Returns a rolling grouper, providing rolling functionality per group.

Parameter
Name	Description
`min_periods`	`int, default None` Minimum number of observations in window required to have a value; otherwise, result is `np.nan`. For a window that is specified by an offset, `min_periods` will default to 1. For a window that is specified by an integer, `min_periods` will default to the size of the window.

Returns
Type	Description
`Series or DataFrame`	Return a new grouper with our rolling appended.

shift

shift(periods=1) -> bigframes.series.Series

Shift index by desired number of periods.

skew

skew(*args, **kwargs) -> bigframes.series.Series

Return unbiased skew within groups.

Normalized by N-1.

Parameter
Name	Description
`numeric_only`	`bool, default False` Include only `float`, `int` or `boolean` data.

std

std(*args, **kwargs) -> bigframes.series.Series

Compute standard deviation of groups, excluding missing values.

For multiple groupings, the result index will be a MultiIndex.

Parameter
Name	Description
`numeric_only`	`bool, default False` Include only `float`, `int` or `boolean` data.

Returns
Type	Description
`Series or DataFrame`	Standard deviation of values within each group.

sum

sum(*args) -> bigframes.series.Series

Compute sum of group values.

Parameters
Name	Description
`numeric_only`	`bool, default False` Include only float, int, boolean columns.
`min_count`	`int, default 0` The required number of valid values to perform the operation.

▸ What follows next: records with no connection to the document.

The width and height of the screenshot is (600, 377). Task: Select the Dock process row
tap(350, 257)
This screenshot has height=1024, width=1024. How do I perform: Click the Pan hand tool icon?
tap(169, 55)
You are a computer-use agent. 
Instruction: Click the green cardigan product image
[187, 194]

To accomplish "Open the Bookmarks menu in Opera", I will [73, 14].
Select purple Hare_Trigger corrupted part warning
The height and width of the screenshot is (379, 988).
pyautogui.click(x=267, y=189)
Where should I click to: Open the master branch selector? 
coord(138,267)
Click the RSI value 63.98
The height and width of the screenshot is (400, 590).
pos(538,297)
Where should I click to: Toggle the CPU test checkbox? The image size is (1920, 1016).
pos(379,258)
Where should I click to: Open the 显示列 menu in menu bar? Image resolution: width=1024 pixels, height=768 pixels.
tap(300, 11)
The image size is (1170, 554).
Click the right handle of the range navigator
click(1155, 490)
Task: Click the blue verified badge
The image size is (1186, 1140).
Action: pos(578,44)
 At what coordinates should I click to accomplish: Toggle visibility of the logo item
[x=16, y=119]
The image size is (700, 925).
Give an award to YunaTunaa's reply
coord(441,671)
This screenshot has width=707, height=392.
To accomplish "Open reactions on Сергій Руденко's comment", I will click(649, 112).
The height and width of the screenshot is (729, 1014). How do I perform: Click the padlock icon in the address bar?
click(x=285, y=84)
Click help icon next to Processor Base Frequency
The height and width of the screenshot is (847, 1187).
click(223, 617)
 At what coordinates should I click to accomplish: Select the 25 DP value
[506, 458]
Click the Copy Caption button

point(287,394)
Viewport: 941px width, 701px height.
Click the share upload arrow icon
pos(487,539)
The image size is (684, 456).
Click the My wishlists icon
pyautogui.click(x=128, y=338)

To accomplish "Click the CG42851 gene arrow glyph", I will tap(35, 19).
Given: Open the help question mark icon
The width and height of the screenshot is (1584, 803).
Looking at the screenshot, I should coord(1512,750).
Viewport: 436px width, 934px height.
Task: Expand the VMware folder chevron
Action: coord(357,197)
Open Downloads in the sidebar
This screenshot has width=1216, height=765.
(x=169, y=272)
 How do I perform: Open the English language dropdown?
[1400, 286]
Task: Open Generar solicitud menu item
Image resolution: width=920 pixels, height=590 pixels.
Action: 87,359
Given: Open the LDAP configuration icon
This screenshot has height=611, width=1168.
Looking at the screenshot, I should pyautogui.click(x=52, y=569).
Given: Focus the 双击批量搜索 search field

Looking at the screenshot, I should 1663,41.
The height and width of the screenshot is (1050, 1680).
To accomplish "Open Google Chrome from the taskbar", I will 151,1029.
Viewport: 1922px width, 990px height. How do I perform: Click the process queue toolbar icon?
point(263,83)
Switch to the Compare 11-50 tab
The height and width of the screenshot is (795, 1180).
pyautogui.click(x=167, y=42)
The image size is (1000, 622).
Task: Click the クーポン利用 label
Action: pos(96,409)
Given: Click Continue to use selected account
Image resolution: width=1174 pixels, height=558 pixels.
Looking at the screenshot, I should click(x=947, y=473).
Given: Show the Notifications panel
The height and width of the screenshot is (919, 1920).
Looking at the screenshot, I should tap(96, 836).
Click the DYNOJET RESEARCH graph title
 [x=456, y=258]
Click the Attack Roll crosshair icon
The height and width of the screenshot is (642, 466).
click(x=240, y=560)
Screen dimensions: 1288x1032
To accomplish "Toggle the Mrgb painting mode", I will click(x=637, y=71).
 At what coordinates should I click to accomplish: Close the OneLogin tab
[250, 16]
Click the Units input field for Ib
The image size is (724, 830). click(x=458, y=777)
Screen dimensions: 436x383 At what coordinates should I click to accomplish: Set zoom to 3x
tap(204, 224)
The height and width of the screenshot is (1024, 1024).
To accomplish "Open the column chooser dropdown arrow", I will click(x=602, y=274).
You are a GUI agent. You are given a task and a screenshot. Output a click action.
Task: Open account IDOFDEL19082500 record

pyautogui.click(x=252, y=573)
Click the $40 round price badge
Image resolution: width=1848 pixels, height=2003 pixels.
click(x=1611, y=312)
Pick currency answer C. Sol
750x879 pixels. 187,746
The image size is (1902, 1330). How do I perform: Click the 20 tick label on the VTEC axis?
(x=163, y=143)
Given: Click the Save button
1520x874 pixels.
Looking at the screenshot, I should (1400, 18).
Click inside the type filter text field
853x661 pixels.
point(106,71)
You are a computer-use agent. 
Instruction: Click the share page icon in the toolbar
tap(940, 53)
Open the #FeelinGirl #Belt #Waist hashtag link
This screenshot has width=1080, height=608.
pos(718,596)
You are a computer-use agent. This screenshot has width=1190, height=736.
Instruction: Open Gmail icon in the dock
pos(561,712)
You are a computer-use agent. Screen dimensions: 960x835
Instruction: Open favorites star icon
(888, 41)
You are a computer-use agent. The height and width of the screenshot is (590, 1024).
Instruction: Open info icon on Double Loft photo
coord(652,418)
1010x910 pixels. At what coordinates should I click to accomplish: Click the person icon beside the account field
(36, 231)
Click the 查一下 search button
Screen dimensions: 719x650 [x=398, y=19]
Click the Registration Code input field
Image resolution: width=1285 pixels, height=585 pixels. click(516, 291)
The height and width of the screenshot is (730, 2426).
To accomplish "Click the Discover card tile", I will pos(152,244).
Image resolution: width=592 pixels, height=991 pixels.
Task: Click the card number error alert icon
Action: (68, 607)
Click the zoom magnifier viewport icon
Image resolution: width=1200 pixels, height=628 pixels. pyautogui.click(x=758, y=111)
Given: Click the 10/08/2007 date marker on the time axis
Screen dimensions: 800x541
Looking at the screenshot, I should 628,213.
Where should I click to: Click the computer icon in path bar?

If fewer than `min_count` and non-NA values are present, the result will be NA.

Returns
Type	Description
`Series or DataFrame`	Computed sum of values within each group.

var

var(*args, **kwargs) -> bigframes.series.Series

Compute variance of groups, excluding missing values.

For multiple groupings, the result index will be a MultiIndex.

Parameter
Name	Description
`numeric_only`	`bool, default False` Include only `float`, `int` or `boolean` data.